As part of a project that could rethink wireless power and energy distribution, the Defense Advanced Research Projects Agency (DARPA) is plotting out the Persistent Optical Wireless Energy Relay (POWER) program – and working toward multipath, wireless energy networks.
If successfully demonstrated, the project could change the face of power distribution through airborne optical energy relays. These relays would allow ground-sourced lasers to be partnered with high-altitude long-range transmission and serve as the foundations of new wireless energy networks without attempting to remake the physics used successfully in existing wireless communications.

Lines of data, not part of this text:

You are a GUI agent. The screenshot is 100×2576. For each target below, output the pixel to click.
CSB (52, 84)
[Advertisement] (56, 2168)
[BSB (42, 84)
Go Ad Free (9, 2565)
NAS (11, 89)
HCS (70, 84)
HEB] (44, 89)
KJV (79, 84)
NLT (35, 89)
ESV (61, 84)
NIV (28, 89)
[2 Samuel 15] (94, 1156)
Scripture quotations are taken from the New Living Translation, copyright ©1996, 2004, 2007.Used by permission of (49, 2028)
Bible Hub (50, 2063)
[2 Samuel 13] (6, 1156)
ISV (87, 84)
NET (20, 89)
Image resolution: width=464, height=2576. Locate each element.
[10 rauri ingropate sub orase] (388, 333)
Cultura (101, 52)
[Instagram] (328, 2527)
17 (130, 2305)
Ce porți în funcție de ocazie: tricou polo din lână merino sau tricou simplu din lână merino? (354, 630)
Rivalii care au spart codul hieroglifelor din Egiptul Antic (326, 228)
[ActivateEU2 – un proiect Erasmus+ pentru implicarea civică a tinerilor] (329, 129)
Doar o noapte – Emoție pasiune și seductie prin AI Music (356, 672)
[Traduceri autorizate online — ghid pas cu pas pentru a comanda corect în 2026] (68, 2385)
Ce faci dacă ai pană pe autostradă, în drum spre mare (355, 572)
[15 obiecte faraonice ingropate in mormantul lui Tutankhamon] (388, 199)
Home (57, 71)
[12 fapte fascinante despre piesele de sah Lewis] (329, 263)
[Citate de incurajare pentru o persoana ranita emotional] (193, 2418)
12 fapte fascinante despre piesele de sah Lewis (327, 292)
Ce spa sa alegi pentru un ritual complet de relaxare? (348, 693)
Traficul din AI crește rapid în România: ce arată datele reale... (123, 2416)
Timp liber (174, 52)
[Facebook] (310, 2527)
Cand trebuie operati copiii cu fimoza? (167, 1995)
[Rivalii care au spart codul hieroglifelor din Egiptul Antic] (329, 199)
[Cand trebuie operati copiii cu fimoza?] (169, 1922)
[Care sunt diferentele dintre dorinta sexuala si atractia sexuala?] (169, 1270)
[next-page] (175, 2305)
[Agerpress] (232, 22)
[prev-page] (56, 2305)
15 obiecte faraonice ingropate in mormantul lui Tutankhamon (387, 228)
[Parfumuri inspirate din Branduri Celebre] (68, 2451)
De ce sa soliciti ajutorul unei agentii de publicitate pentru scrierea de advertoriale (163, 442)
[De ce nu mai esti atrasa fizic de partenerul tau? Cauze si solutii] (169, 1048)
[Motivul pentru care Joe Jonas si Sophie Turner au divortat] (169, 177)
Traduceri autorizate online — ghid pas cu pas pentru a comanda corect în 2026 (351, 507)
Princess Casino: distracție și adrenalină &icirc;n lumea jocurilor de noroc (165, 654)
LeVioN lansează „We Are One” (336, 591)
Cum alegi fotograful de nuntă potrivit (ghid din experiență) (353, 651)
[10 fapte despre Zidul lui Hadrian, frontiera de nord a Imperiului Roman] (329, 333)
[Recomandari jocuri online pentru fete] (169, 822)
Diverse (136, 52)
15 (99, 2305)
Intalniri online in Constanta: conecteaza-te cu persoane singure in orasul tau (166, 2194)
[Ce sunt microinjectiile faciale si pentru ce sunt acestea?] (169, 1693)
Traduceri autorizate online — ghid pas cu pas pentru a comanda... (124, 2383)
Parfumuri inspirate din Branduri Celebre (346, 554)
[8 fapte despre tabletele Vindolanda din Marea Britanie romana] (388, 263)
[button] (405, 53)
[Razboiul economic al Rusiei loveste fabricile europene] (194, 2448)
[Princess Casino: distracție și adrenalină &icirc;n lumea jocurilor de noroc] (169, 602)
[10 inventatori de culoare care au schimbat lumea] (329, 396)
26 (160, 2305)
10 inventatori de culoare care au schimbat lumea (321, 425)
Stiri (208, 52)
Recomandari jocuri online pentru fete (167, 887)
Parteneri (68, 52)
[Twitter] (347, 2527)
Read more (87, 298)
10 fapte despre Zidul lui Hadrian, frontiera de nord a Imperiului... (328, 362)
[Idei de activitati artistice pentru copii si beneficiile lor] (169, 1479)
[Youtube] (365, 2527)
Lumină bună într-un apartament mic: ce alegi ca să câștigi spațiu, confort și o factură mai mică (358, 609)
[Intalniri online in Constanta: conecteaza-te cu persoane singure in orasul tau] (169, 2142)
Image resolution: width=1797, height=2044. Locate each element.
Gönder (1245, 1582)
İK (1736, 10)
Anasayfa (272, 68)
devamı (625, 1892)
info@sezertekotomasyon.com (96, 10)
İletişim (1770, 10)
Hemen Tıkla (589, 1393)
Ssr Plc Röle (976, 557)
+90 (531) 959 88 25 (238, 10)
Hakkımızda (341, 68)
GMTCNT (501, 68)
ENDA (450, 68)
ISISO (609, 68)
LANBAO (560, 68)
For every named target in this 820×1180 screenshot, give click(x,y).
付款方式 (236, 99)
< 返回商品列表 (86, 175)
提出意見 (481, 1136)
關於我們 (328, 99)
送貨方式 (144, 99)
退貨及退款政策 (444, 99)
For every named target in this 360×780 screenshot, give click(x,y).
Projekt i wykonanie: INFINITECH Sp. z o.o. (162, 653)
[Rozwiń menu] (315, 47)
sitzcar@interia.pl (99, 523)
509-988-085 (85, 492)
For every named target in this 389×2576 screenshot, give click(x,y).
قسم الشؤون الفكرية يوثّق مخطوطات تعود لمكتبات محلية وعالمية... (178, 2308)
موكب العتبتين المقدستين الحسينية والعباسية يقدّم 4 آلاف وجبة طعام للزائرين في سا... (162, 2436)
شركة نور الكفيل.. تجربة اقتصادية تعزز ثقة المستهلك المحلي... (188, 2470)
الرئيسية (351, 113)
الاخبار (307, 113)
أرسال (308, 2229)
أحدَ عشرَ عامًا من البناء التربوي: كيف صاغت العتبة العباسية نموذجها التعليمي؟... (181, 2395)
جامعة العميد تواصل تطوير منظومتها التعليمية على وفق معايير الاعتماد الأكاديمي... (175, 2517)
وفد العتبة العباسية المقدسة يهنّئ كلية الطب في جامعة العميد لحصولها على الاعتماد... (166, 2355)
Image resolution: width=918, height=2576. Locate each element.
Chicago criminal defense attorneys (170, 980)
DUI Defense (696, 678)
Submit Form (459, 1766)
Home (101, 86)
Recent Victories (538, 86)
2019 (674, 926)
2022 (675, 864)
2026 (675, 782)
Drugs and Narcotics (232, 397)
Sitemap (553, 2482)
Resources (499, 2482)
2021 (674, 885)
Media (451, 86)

“This is the internet for energy – harnessing resilient, multipath networks to flow energy from abundant sources to energy-starved consumers,” Col. Paul Calhoun, POWER program manager in DARPA’s Tactical Technology Office, said. “The military faces particularly acute energy challenges, which are driving this innovation. We often must operate far from established energy infrastructure and rely on liquid fuels that require precarious supply lines.”
In particular, the military’s issues stem from the fact that long-range, endurance, or significant weapons delivery capabilities also need to be physically large to carry necessary stored energy as a liquid fuel. By contrast, if the POWER project were successful, the wireless power transfer network platforms would act as conduits rather than containers of such energy, allowing them to be smaller and cheaper but with potentially unlimited range and endurance.
Generated power is converted into a wave, and that wave is sent through free space, which is then collected through an aperture, where it is converted into usable electricity. Conversion is the tricky part, though, as a multipath network like POWER proposes requires the ability to quickly convert from a propagating wave to electricity and back again at each node along the way – and with each conversion, losses build up.
Traditionally, this had made them impractical for pursuit.
However, POWER proposes to rethink the approach and find a workaround to ultimately greatly compress transport timelines without sacrificing the resiliency of distributed energy.
“The POWER program will develop efficient power beaming relays that redirect optical energy transmissions while maximizing beam quality at each point along the way, selectively harvesting energy as needed,” Calhoun said. “It is a three-phase development effort, culminating in a compelling energy relay flight demonstration.”